Mais notre stress n’en diminue pas pour autant, bien au contraire car il s’agit maintenant de rouler quasi à l’aveugle sur les grands axes de Conakry où l’éclairage public est pour le moins irrégulier voire inexistant et où les phares des autres voitures vous éblouissent bien plus qu’ils ne vous aident à les voir. Par moment nous sommes donc dans le noir complet et l’instant d’après aveuglés par des phares mal réglés, bien trop souvent dans l’impossibilité de distinguer un éventuel obstacle et même de suivre la chaussée.
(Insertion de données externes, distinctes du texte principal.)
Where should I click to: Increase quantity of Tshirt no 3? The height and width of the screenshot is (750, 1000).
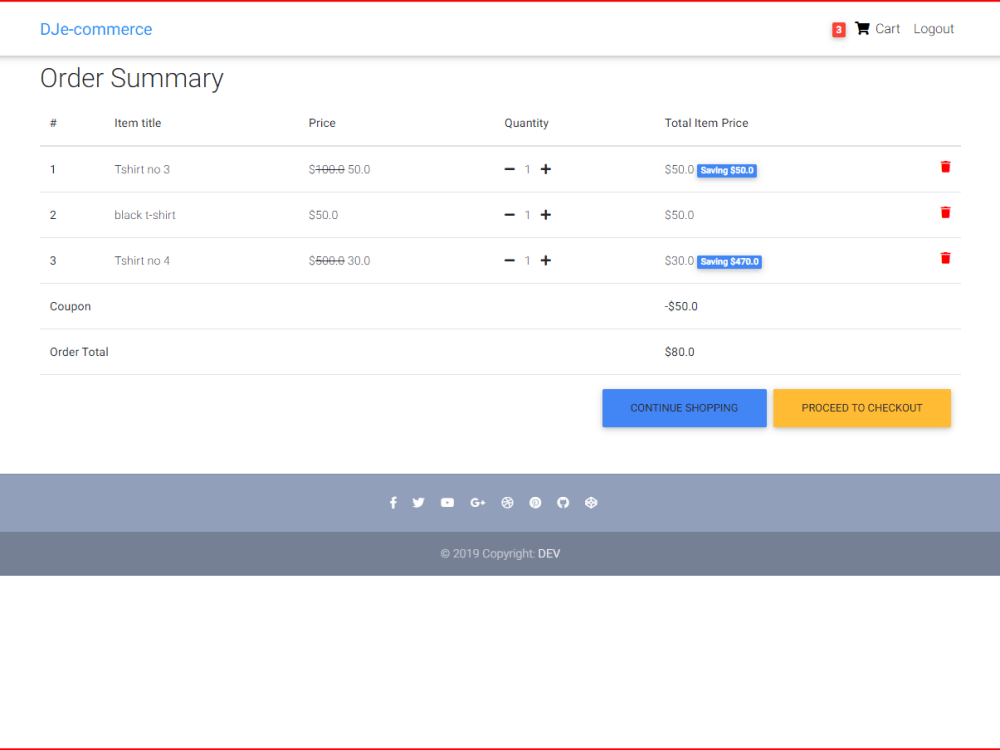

Je roule à moins de … ben en fait je ne sais pas car le compteur ne fonctionne plus non plus, mais c’est sûr je roule au pas. Et d’ailleurs est-ce que je roule ?? «Mais si, regardes, on vient de dépasser un piéton». «Ah bon t’es sûr, ce n’est pas lui qui nous a dépassé ?»

Après de longues minutes de progression pleine d’incertitudes, nous arrivons enfin devant notre portail à Kipé. Ouf, enfin à la maison !

Ah oui mais non, pas encore tout à fait. Notre colocataire a eu la bonne idée de fermer le portail de l’intérieur et donc il nous est impossible de rentrer dans la cour.

Il va falloir trouver un moyen de le réveiller ou passer par dessus le mur pour ouvrir ledit portail.

Il est plus de minuit et à bout de patience, je finis par enjamber notre clôture.

Juste conclusion d’une petite escapade bien tranquille dans la grande banlieue de Conakry.